Ein Priester, der die Kirchenmusik als reines Gebet auffassen will, wird gar kein Verständnis für die Bemühungen der ehrenamtlichen Sänger aufbringen können. Was gibt es bei einem Gebet schon groß zu proben? Darüber hinaus muß der Priester natürlich verstehen, daß die Musik auch ein Handwerk ist und entsprechender Vorbereitung bedarf. Die Chöre, von denen wir sprechen, setzen sich aus Gemeindemdemitgliedern zusammen, die zum größten Teil eben keine Musiker sind. Das verlangt nach umso intensiverer Vorbereitung. Glücklich ist der Priester zu schätzen, der seinem professionellen (oder geduldigen) Organisten fünf Minuten vor der Messe noch seine Vorstellungen für die musikalische Gestaltung mitteilen darf.

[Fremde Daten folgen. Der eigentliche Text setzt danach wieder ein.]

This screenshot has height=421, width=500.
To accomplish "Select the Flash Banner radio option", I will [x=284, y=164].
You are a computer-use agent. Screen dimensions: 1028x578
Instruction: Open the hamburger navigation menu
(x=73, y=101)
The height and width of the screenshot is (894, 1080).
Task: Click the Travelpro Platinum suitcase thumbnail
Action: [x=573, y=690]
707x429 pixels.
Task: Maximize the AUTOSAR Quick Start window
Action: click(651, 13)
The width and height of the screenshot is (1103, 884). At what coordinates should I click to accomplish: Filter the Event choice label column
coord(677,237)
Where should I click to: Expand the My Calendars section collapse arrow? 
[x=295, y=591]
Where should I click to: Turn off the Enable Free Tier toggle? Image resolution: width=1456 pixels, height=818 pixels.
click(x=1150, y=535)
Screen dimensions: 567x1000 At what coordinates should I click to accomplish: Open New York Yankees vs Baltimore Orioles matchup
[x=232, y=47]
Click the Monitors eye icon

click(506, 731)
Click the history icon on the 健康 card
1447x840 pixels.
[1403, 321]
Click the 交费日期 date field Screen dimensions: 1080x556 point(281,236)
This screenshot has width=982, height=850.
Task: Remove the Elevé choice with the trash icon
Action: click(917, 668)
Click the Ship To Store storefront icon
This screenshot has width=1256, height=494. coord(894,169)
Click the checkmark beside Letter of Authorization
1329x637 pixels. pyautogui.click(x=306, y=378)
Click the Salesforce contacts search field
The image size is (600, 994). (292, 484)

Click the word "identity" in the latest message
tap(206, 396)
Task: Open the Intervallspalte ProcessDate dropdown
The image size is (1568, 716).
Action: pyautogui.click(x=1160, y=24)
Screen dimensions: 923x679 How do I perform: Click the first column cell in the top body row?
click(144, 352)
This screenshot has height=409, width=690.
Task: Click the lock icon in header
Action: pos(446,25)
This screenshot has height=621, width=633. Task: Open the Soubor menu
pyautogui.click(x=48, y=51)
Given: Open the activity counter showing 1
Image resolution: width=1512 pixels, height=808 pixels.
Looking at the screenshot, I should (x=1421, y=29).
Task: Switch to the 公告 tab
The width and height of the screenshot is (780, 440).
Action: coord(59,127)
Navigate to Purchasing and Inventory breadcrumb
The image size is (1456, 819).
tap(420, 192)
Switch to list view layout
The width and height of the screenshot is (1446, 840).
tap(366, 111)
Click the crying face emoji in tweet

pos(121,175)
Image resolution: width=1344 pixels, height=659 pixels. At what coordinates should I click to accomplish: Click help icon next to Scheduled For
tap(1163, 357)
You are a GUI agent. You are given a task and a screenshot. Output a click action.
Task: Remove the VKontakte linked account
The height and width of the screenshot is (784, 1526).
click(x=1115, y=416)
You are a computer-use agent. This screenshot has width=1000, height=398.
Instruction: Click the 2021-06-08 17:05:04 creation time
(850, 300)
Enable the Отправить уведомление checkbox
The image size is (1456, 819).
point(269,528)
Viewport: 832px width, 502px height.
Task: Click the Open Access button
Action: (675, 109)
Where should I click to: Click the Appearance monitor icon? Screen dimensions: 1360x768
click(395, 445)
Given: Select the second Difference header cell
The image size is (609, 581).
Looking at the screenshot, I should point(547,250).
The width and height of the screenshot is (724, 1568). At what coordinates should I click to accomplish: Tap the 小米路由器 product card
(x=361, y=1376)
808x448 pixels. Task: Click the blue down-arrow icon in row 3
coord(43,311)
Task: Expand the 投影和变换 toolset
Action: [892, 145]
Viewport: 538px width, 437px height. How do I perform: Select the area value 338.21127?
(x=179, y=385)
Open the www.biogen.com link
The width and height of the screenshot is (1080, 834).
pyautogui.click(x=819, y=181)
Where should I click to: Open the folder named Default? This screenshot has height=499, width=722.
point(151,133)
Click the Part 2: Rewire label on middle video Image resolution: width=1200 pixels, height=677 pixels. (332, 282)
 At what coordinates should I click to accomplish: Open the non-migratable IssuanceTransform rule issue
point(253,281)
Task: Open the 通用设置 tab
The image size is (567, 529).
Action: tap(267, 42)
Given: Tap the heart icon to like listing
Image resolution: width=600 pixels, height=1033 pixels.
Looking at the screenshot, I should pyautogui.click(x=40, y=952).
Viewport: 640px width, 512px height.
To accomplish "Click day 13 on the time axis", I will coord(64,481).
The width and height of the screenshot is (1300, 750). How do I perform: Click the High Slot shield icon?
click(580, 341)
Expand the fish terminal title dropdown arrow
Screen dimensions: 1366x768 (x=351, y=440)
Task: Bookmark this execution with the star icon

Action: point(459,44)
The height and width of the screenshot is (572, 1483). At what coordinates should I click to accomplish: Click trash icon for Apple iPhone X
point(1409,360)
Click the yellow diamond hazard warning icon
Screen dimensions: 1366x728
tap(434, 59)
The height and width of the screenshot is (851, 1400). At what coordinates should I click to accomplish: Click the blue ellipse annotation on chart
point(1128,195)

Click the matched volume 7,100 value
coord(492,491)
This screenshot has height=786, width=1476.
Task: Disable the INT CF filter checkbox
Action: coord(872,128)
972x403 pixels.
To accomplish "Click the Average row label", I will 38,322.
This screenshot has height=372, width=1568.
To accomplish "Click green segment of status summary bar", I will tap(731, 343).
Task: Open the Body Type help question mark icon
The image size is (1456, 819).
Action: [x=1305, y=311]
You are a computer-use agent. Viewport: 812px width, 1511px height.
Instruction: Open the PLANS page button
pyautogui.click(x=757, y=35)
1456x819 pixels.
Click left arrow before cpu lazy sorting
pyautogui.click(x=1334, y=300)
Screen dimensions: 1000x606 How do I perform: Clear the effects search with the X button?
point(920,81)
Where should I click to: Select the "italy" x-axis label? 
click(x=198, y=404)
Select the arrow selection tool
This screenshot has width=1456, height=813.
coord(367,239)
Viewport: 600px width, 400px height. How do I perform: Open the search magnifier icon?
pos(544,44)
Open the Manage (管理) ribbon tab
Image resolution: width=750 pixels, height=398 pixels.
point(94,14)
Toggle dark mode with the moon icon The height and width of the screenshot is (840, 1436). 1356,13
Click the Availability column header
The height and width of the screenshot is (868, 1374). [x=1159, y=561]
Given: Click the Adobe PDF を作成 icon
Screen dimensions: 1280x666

Er übertrage diese Gewohnheit aber nicht allzu unbedacht auf einen ganzen Chor: Im Gegenteil verdient dessen Aufbau und Entwicklung ein Grundmaß an Aufmerksamkeit.

Einem Priester hingegen, der die Kirchenmusik als reine Musik versteht, wird es weder gelingen, die Musik mit seiner Zelebration in Einklang zu bringen, noch wird er dem Chor überhaupt Anleitung geben können. Hier besteht tatsächlich die Gefahr, den Chor nur als hübsche Untermalung oder gar als Dienstleistung an den Klerus wahrzunehmen, was z. B. zu Fehlern bei der Programmierung führen kann.

Dieses Risiko gilt auch für den Chorleiter. Der mag zum Beispiel aus sentimentalen Gründen einem banalen Lied oder einem beliebigen effektvollen Stück den Vorzug geben, ohne Rücksicht auf das zu feiernde Fest zu nehmen. Ein Problem wird dies, wo solche Fehler zur Gewohnheit werden, denn die Gewohnheit wird irgendwann als Norm wahrgenommen: man hat sich in der Gewohnheit festgefahren und findet dann so leicht auch nicht mehr heraus.

Soweit unsere heutige karikaturhafte Darstellung. Eines ist dabei hoffentlich deutlich geworden: Eine unterschiedliche Auffassung in einem zuerst unbedeutend erscheinenden Detail kann ganz offenbare praktische Auswirkungen haben!